Инструкция: Продублируйте без изменений участок документа о Курте Кобейне, который начинается со слов, содержащих «Hо Кобейн затмил», и завершается на «со своим автографом.».

Документ:
┌────────

Hо Кобейн затмил и это признание, когда в конце 1992 года опубликовал свое "открытое письмо". Оно было написано в форме беспорядочных мемуаров; действие начиналось на улицах района Уэст-Кензингтон в Лондоне, где он сначала искал первый альбом группы "Raincoats", а потом и саму группу. Курт познакомился с лидером команды Ану, и несколько дней спустя после их встречи, которая, как ему показалось, прошла холодно, она прислала ему пластинку со своим автографом.

└────────

Листинг данных:
┌────────

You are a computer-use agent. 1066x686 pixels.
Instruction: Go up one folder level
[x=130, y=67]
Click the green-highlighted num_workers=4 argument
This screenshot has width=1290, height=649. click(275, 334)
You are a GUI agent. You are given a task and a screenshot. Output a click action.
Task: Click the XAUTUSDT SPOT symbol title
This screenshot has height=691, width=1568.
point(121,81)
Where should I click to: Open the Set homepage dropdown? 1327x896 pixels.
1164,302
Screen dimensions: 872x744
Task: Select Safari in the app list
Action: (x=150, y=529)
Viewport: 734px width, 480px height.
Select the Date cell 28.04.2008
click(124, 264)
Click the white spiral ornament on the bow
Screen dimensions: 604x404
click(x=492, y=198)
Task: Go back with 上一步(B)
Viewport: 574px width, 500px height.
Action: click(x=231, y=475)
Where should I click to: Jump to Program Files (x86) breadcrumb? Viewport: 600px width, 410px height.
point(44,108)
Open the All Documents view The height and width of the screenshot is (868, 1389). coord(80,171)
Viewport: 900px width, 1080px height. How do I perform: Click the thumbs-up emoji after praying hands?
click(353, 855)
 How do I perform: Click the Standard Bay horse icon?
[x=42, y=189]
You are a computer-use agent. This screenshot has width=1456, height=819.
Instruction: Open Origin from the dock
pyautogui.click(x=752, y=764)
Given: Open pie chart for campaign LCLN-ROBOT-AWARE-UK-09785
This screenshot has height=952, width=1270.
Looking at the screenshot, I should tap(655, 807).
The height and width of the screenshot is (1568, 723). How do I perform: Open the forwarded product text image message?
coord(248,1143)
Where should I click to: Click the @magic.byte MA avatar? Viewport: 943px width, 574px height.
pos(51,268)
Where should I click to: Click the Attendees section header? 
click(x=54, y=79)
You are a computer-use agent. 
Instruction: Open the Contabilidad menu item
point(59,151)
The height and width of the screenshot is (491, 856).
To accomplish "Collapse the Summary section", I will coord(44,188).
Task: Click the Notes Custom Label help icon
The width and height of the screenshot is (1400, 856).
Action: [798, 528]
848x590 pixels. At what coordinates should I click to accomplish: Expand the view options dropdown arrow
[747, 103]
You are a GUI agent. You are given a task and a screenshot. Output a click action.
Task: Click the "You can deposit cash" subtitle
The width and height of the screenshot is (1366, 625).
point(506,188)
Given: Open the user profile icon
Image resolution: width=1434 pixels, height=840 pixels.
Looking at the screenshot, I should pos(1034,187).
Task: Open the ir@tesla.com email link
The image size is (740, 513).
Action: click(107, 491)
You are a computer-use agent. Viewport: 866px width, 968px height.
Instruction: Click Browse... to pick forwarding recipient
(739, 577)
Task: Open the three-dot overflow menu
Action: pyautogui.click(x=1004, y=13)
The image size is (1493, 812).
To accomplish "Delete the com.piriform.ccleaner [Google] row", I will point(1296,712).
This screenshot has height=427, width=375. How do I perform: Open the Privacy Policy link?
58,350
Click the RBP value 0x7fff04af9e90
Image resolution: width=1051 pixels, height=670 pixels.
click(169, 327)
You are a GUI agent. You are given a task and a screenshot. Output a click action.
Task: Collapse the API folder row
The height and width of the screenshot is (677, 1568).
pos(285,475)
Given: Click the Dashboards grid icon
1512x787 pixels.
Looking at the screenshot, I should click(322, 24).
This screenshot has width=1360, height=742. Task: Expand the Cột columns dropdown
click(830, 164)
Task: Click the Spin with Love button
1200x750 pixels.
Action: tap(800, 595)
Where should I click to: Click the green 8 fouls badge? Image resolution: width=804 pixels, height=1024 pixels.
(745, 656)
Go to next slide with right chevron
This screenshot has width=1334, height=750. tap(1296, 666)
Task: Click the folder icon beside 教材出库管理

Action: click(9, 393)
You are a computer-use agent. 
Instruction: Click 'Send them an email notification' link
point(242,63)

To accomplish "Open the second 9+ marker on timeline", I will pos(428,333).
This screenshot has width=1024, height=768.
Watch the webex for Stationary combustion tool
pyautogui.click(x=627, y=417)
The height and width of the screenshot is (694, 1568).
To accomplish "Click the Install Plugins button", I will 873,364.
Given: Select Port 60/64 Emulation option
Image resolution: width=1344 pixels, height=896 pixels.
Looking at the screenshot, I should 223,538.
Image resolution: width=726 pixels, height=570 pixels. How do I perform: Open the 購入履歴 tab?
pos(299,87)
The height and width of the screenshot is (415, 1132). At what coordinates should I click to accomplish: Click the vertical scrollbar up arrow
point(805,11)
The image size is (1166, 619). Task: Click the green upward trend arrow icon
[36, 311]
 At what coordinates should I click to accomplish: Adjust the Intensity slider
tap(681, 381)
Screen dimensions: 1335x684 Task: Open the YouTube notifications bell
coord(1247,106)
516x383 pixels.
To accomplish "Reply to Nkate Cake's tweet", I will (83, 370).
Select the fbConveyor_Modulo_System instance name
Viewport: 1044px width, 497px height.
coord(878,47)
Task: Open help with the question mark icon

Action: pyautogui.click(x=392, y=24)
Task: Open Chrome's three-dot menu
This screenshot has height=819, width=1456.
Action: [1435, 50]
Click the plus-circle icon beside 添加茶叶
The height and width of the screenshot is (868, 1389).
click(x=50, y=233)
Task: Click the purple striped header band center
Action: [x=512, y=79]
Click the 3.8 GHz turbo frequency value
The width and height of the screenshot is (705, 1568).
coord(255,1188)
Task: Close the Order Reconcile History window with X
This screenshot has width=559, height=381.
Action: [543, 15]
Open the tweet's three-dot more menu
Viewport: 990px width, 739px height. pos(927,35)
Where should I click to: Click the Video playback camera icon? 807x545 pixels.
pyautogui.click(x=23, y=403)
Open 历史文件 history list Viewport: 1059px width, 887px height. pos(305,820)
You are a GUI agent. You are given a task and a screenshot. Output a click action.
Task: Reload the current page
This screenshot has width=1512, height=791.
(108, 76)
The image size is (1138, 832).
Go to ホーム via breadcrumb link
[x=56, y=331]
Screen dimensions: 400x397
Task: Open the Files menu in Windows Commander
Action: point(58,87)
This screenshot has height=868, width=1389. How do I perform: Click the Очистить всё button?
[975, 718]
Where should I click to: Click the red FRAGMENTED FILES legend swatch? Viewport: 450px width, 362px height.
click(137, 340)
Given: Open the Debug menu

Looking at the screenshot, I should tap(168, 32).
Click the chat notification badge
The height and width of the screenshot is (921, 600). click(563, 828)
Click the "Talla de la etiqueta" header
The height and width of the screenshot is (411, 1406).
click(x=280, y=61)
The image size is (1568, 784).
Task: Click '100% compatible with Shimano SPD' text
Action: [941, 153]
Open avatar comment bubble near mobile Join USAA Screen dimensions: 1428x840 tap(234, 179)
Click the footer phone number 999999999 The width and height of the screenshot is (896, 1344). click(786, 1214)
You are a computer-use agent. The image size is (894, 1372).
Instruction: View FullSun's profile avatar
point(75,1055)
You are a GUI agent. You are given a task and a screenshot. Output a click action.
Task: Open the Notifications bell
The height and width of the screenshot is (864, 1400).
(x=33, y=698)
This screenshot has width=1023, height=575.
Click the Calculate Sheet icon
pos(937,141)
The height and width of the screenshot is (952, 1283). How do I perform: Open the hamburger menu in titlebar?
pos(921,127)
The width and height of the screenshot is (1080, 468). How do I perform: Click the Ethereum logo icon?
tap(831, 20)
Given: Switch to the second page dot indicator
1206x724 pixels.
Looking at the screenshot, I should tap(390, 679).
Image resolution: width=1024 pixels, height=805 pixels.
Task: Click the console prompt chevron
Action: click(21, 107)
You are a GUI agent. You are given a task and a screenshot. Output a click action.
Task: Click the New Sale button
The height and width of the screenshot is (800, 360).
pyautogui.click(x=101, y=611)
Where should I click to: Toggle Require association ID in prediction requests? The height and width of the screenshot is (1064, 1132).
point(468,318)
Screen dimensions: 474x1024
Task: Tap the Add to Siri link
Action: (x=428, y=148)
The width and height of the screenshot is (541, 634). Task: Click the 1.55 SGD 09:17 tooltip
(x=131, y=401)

└────────

Ответ:
Hо Кобейн затмил и это признание, когда в конце 1992 года опубликовал свое "открытое письмо". Оно было написано в форме беспорядочных мемуаров; действие начиналось на улицах района Уэст-Кензингтон в Лондоне, где он сначала искал первый альбом группы "Raincoats", а потом и саму группу. Курт познакомился с лидером команды Ану, и несколько дней спустя после их встречи, которая, как ему показалось, прошла холодно, она прислала ему пластинку со своим автографом.